3) Make sure it is automated. This seems like it shouldn’t need to be said, but we often complete an IT assessment for companies that are interested in our help. In that process, we often find an amazing lack of a good backup. Prior to us helping them, the IT person backed certain things up when he had time, and users backed other things up on their own. Sometimes we find entire servers full of data that exist outside of the backup plan. This is a recipe for disaster. Backups should be automated to run on a regular schedule at least every 4-hours during the business day. They should be all encompassing and get all of the data.
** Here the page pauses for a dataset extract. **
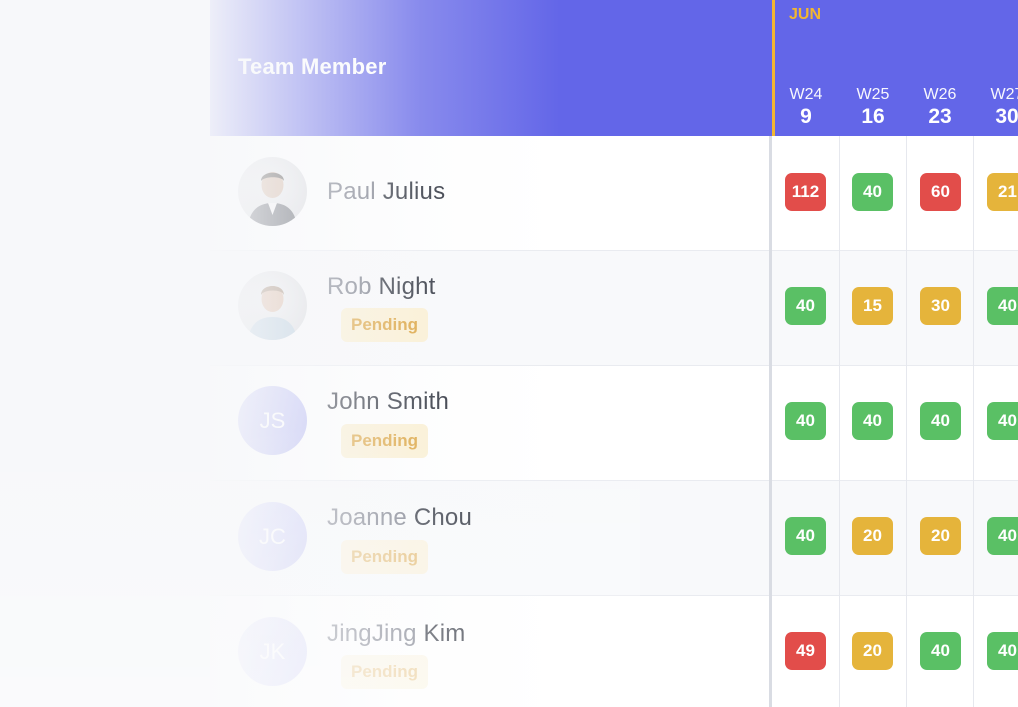 This screenshot has width=1018, height=707. What do you see at coordinates (272, 536) in the screenshot?
I see `avatar: JC` at bounding box center [272, 536].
4) Check your recovery time. Make sure that your backup software system or plan meets your recovery objectives. There are lots of non-commercial grade backup systems that are low cost, but do not allow you to recover quickly. How long can your ERP system be down? How long can you be without CRM? If you are using a file based cloud backup, often recovery takes days, not minutes or hours. Ask your IT person or IT services provider how long it would take to recover specific files and software in the event of a failure. Make sure they are in a position to meet your recovery objectives.
5) Understand how it is monitored. Your on-staff IT person or IT services provider should be able to clearly and concisely answer the following questions: Will the backup software alert you by email or by creating a trouble ticket if it fails? How much priority do you give that kind of a failure? When was the last time you visually inspected the backup software to insure that there are no errors? Will someone know if there is a failure, even when you are out of the office or on vacation?
It is not just small and medium sized organizations that fall into the trap of not following best practice. In recent news, a California hospital was hit by a Ransomware virus that encrypted all of their files and shut their IT infrastructure down. After attempting to recovery for several days, they threw in the towel and payed tens of thousands of dollars using Bitcoin to the hackers who created the Ransomware so that their files would be decrypted. Their story is that they had backups, but they were questionable, and would take far too long to recover. It was cheaper and faster to pay the ransom.
Securing your data is more important than ever. Paying close attention to these 5 best practices will help you stay safe and insure your data is around to stay!